The Trials and Tribulations of the English South Africans

Cultural Heritage

Many of these settlers were to give their names to South African history: Ayliff, Bowker, Daniels, Chase, Cock, Currie, Godlonton, Southey, Scablan, Shepstone, Shaw: it was they, these British settlers, who laid the foundation for modern South Africa.  On the whole a refined, religious people who insisted on a sound education for their children, they added to the cultural heritage of their new homeland in many ways.  They produced poets, writers, artists and journalists; produced prosperous merchants; provided skills, crafts, administrators.
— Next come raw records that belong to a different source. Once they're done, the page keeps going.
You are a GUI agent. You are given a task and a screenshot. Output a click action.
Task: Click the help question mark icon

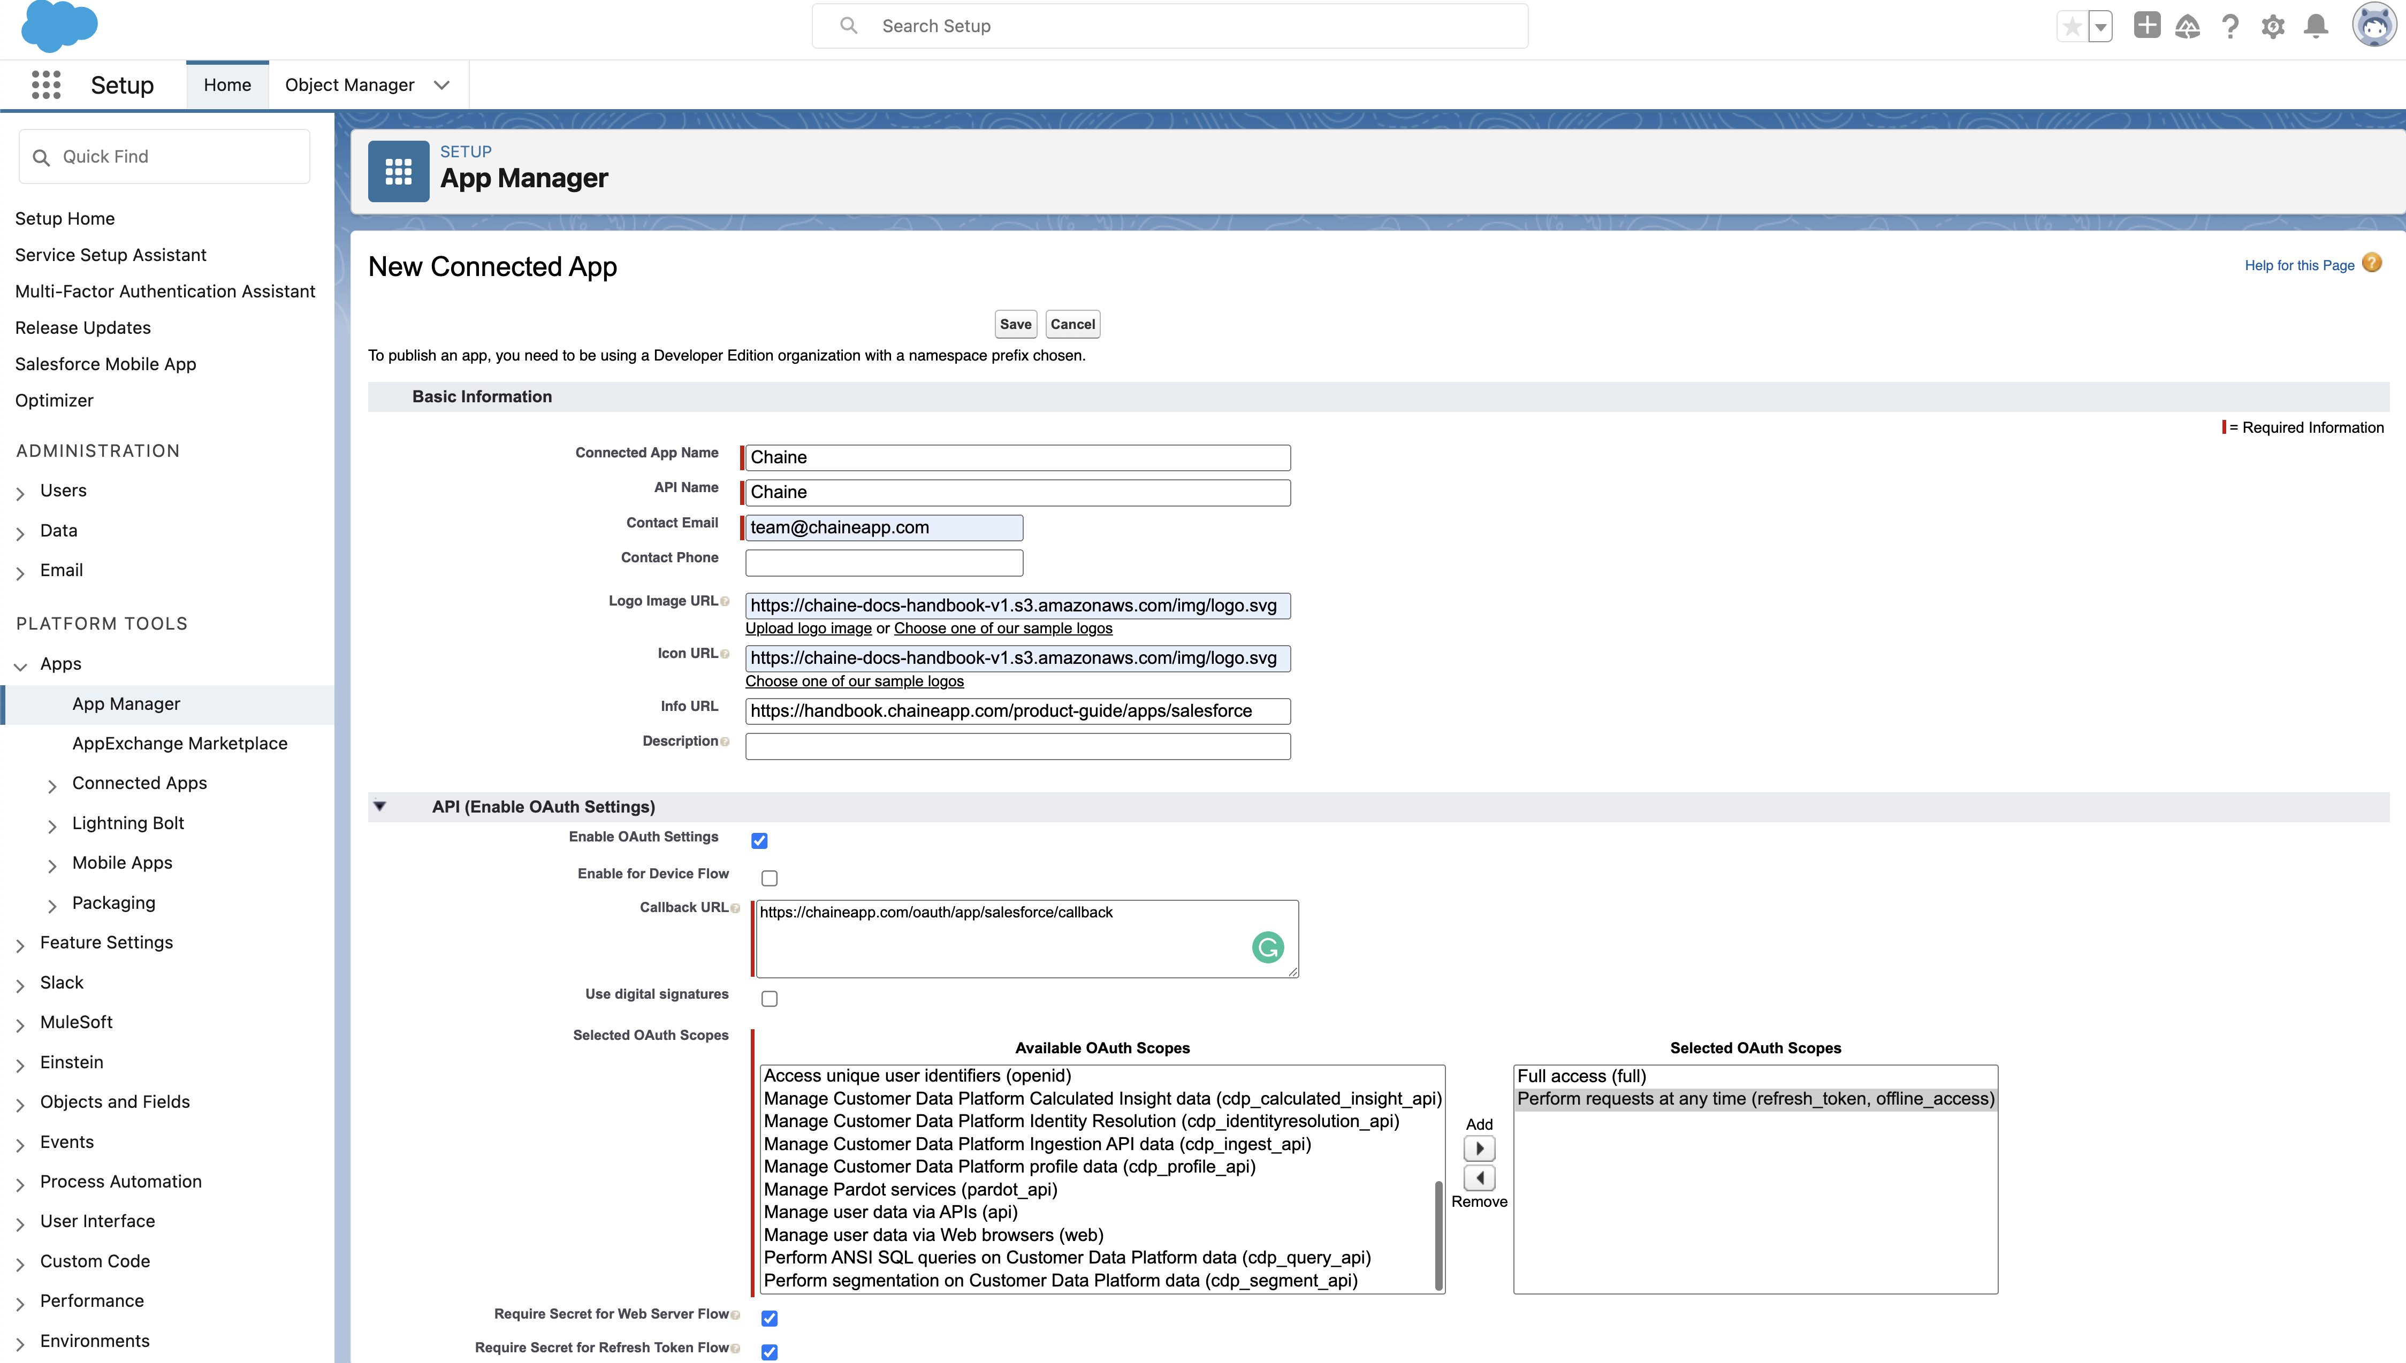pos(2230,26)
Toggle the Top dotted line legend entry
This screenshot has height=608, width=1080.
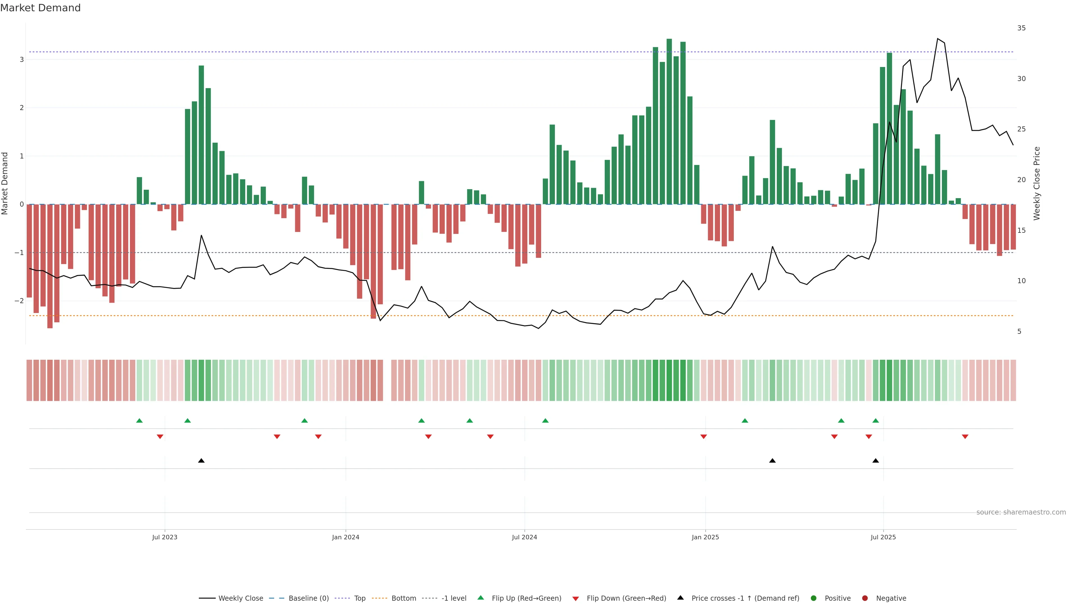coord(359,598)
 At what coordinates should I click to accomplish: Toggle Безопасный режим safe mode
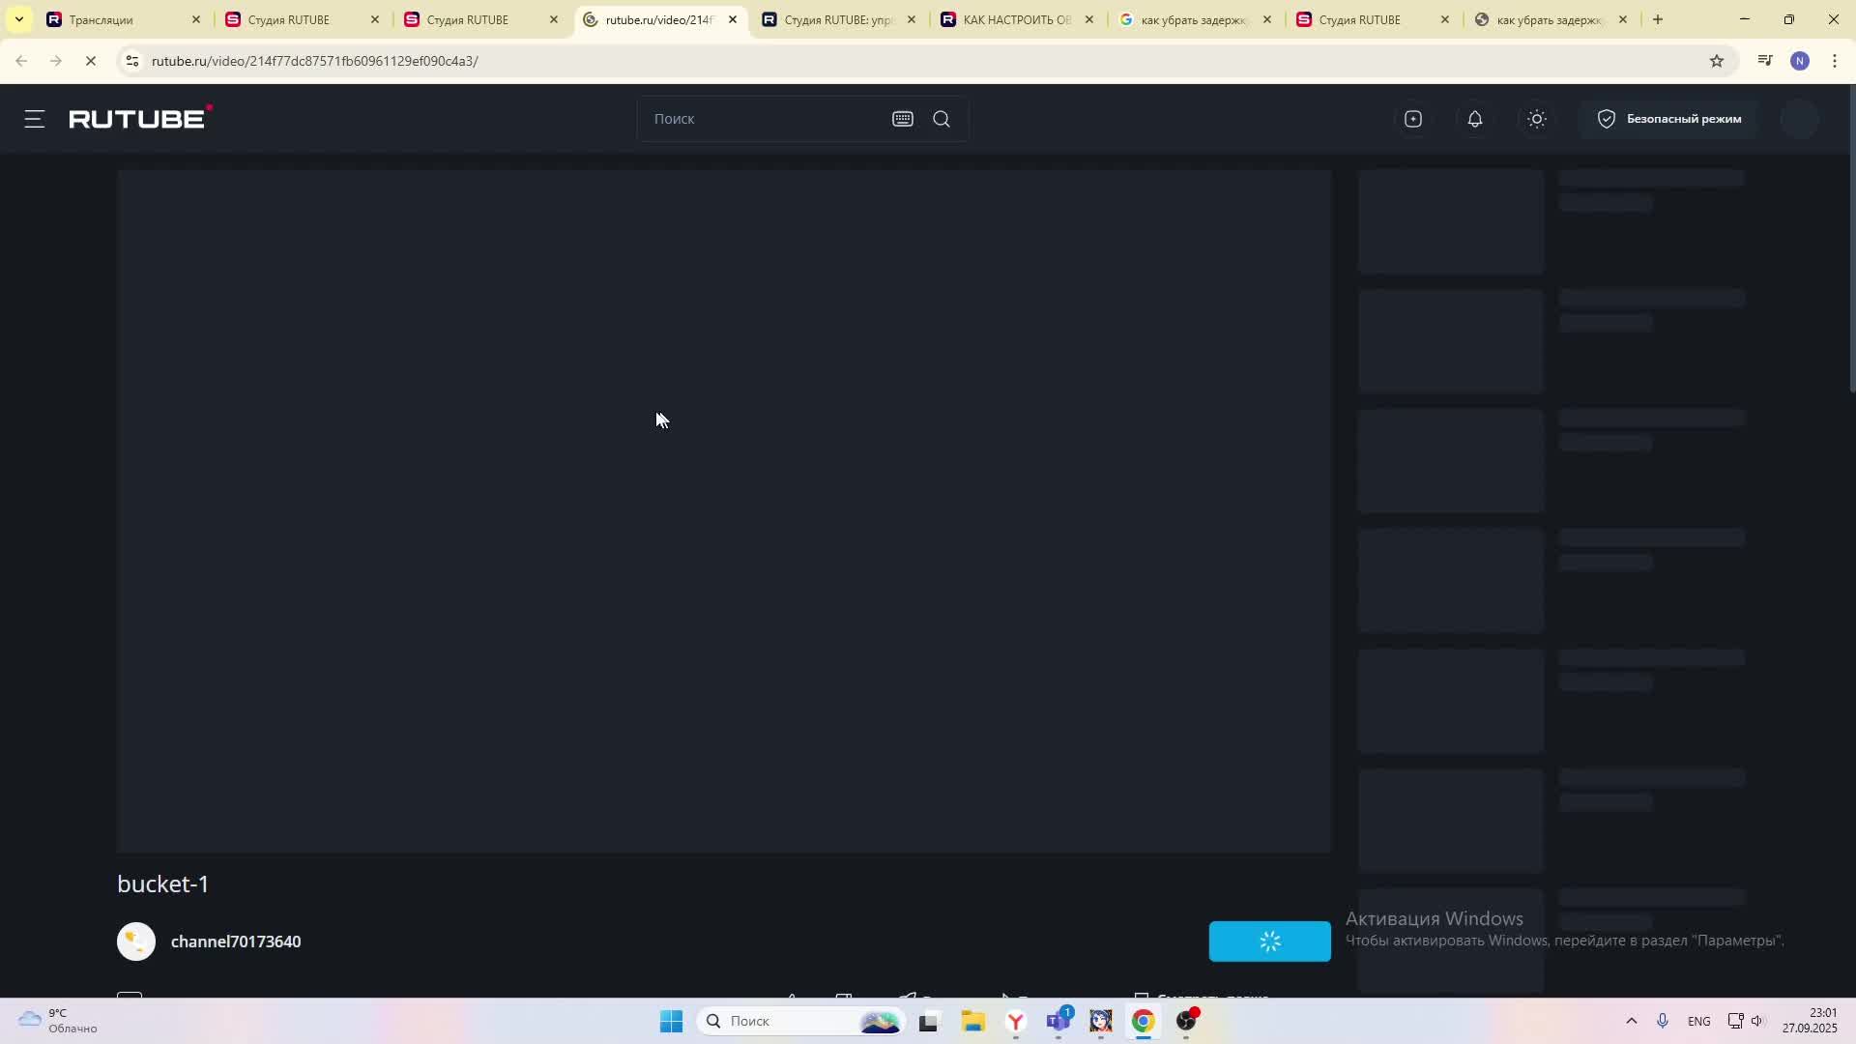click(x=1668, y=119)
Before their arrival, education was a huge problem.  In February 1812, of 3400 White children living on the vast Eastern Frontier, only 100 went to school.  Then Andrew Murray, a master of arts from Aberdeen University, came to the Cape, heading the most valuable cargo ever seen in SA: six trained schoolmasters.  It was these men, Murray, William Robinson, Alexander Smith, James Rose Innes, John Taylor and George Morgan, who were to found schools and stimulate everywhere the thirst for knowledge in SA.  It was men from Scotland, too, who at a time of scarcity gave the Dutch Reformed Church some of its most notable ministers.

Most of the great roads of South Africa were planned and carried out by English-speakers, among them Andrew Geddes Bain, responsible for that great engineering feat, the Bain’s Kloof Pass, and Colonel J. Mitchell, responsible for the famous Mitchell’s Pass, giving access through the mountains to the district of Ceres.

Sir William Guybon Atherstone carried out the first operation in SA under anaesthetic – and identified the first diamond found at the Cape.  Sir John Coode pioneered SA’s earlier harbour works.  Astronomer Sir David Gill made the Cape Observatory world famous.  Sir Leige Hulett opened up Zululand for sugar.  Cape legislator Hercules Crosse Jarvis promoted the building of Table Bay Docks.  John Paterson established the Standard Bank of SA in 1862.<

Statesmen

There were so many more: the great British architect, Herbert Baker, commissioned by Rhodes to rebuild and restore Groote Schuur, later to design the Union Buildings in Pretoria; John X. Merriman, possibly the most influential English-speaking statesman the country has produced; the world-famous palaeontologist, Robert Broom; the equally famous anthropologist, Raymond Dart.[2]

There was Alfred Milner who cut his name deep into SA, both for good and ill.  In the “good” column we must list the creation of the Milner Kindergarten, the nickname given to a group of exceptionally gifted young graduates from leading British universities, mostly Oxford and Cambridge, brought to SA by Milner in 1900.  These young men between them laid the foundations of the SA public service; and prepared the way for the formation of the Union of South Africa in 1910.[3]  All were later to attain great distinction, either in SA or on the world scene.  Among them were Patrick Duncan, who remained on to become the first South African named as Governor-General; Richard Feetham, later to become one of SA’s most distinguished judges; Lionel Curtis, destined to become first Town Clerk of Johannesburg; and a variety of others.

These Englishmen, and many, many more, have loved and helped build a great South Africa, helped make it the most advanced country in all Africa.  The gifts they brought with them were rich indeed.  Would all that they brought with them, achieved, sacrificed, fought for, be preserved in any ANC/SA Communist Party government?  In this crisis period, there is nothing more important for South Africans – all South Africans – to ask themselves than that question.